Improving PixelMelt's Kindle Web Deobfuscator

12 points by mtlynch

knl

So someone took pretty accurate method, reintroduced what the original author said was yielding errors, to introduce errors again, and is claiming it’s an improvement?

I liked the original article a lot, but this one is not bringing any insights.

mtlynch
So someone took pretty accurate method, reintroduced what the original author said was yielding errors, to introduce errors again, and is claiming it’s an improvement?

I'm confused by this criticism.
1. PixelMelt discovers a way to deobfuscate Kindle DRM with character-level OCR, but it's not fully accurate.
2. PixelMelt speculates that using page-level OCR would yield higher accuracy but doesn't attempt it.
3. Terence Eden applies page-level OCR and confirms it increases accuracy, giving full credit to PixelMelt for the original work.
This is exactly how science is supposed to work.

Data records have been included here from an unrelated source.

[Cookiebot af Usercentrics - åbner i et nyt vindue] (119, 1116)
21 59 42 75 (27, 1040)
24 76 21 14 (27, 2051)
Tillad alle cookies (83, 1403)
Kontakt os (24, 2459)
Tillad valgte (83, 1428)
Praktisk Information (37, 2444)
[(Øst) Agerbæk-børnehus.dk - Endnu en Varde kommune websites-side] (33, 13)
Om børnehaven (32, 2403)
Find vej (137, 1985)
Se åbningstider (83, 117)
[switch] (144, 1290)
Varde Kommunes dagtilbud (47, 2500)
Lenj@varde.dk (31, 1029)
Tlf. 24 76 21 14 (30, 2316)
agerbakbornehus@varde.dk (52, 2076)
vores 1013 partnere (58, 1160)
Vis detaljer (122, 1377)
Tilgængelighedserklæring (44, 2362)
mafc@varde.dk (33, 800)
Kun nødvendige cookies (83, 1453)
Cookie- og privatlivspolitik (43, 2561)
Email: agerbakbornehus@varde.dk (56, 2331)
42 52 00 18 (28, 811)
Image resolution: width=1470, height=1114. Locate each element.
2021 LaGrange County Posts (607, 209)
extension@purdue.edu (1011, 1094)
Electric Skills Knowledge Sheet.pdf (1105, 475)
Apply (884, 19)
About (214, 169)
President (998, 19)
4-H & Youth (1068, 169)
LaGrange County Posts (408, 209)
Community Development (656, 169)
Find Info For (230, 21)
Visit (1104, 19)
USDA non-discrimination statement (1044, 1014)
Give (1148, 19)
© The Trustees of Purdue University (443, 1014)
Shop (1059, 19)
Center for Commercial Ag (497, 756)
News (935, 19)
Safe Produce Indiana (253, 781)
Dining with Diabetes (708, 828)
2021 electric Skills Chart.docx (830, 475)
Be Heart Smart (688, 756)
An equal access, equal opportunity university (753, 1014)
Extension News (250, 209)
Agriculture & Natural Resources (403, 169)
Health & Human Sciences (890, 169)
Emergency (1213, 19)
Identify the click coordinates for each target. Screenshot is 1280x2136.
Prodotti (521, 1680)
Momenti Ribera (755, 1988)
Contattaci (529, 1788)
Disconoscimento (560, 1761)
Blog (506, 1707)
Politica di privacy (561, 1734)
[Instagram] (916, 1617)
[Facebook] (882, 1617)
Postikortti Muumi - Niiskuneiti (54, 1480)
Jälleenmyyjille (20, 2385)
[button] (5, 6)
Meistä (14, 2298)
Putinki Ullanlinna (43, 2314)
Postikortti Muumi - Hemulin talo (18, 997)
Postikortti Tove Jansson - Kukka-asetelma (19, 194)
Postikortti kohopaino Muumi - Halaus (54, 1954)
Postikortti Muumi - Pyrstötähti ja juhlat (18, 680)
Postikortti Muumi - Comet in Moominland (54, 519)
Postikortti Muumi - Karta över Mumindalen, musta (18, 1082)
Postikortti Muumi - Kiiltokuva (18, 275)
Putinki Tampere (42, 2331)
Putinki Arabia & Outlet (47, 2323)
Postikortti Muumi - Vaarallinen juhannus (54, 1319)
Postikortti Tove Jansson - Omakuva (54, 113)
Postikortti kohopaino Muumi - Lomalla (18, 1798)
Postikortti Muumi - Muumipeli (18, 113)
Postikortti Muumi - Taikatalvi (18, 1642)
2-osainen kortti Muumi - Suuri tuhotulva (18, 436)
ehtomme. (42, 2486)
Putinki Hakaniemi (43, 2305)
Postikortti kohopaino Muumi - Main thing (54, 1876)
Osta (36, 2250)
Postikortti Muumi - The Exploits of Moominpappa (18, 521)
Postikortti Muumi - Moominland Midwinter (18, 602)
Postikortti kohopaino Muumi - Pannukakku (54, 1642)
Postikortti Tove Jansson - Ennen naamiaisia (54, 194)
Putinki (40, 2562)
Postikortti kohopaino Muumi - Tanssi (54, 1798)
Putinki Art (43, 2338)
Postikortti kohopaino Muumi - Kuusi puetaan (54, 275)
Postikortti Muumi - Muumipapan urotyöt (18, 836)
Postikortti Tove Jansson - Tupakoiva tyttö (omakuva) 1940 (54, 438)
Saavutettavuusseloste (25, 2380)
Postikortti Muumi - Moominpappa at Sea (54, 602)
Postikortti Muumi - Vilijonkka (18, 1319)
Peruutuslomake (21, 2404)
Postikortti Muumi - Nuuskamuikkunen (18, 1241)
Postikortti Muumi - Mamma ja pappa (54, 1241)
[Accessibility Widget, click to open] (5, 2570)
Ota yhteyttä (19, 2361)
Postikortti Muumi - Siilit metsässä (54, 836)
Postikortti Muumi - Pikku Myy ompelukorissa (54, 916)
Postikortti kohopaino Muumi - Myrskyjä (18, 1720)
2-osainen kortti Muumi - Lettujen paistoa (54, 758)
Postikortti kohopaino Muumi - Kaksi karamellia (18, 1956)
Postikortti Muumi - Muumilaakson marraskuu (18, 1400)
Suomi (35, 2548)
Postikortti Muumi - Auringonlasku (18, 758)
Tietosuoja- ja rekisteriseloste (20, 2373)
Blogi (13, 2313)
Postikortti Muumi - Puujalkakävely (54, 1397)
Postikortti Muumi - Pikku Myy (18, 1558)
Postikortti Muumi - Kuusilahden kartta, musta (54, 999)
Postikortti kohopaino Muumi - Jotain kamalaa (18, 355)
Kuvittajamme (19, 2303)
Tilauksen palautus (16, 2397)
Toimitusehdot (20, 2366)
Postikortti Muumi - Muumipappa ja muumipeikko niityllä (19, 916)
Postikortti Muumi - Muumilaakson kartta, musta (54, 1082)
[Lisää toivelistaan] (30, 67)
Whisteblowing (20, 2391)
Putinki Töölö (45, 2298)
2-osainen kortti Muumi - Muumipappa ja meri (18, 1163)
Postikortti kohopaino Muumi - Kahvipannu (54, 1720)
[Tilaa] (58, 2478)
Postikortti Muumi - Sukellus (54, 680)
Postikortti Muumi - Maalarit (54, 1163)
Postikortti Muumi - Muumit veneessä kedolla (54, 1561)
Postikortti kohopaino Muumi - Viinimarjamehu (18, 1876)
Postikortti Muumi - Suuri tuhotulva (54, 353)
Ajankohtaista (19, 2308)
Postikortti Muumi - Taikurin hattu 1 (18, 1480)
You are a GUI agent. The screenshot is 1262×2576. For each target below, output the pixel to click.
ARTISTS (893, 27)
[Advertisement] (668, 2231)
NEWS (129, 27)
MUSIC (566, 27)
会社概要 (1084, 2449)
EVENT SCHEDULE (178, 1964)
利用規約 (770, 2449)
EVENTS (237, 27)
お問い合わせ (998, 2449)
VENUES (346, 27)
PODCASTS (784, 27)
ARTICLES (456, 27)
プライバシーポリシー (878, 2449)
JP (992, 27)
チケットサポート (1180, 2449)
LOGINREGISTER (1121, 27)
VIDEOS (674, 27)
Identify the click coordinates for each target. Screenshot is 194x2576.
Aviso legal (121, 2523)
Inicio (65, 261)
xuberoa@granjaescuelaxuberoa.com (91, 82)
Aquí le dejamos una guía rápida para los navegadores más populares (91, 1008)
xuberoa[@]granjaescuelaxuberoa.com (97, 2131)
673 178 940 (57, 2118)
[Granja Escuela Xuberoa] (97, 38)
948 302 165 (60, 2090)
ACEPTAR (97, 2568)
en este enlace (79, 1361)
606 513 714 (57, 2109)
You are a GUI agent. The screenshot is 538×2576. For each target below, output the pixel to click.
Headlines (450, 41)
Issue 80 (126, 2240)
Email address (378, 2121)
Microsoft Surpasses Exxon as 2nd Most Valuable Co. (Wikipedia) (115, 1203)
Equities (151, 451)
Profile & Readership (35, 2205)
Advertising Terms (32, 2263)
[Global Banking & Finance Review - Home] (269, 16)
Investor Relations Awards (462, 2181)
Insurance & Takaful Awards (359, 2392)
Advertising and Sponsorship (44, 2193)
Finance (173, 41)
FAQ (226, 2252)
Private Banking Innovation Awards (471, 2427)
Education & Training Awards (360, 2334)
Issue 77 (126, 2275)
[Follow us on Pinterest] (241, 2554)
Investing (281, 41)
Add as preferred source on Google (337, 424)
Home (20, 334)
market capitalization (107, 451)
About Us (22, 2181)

What do you feel that Terence Eden did wrong?
edent

Thank you for your constructive criticism on my blog post - I appreciate it.

The original author said:

OCR probably need words and sentences to work well.

Which is what I did. It does produce better results for the majority of the text.

The original frequently confused . with • and , with ' - my method doesn't. Of course, OCR will always have some edge cases.

Nevertheless, I'd be grateful for your insight and expertise into what I could do to improve the OCR process.
- knl
  
  Sorry, I was annoyed at something else, completely unrelated to this article, and let that spill into that comment. I apologize for unnecessary negative criticism.
  
  The part that I missed about the original article is that it did character level OCR as opposed to whole page as you did.
  - edent
    
    No worries - we all have bad days. Hope your week improves :-)